Task to carry out
Find every line in the entries below that contains the string "colorbar", where case counts, and copy each of those lines.

BEGIN Extracted material

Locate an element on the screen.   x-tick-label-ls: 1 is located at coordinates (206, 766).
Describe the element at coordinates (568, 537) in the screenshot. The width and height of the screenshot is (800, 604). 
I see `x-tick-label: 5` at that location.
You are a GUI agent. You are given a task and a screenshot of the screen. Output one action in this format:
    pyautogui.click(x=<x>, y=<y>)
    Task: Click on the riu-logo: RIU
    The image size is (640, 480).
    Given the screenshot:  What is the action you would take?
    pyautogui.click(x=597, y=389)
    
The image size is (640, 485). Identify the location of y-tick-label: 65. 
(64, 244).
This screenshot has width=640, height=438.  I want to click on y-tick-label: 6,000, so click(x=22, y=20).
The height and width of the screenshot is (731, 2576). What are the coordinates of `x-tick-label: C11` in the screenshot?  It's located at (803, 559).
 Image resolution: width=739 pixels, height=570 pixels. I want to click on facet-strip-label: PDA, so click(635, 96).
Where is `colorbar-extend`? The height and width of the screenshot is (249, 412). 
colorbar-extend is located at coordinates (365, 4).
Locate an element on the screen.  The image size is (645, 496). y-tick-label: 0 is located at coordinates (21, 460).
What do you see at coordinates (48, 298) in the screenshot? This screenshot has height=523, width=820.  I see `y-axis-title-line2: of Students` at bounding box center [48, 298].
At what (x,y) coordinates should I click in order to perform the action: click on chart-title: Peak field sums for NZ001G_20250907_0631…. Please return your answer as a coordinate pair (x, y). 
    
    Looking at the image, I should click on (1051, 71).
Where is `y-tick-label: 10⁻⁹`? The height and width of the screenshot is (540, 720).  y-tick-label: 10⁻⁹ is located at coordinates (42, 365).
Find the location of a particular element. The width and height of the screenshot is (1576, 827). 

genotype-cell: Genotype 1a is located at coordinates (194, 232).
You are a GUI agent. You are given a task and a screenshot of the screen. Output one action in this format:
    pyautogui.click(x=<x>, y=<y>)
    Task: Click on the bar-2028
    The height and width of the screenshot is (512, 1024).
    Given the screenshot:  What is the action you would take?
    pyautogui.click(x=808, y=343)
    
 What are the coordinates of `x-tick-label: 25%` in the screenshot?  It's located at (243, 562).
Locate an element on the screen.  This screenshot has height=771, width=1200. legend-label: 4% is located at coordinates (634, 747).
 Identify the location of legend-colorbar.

END Extracted material

The completed task
Where is `colorbar-extend`? The height and width of the screenshot is (249, 412). 
colorbar-extend is located at coordinates (365, 4).
 Identify the location of legend-colorbar.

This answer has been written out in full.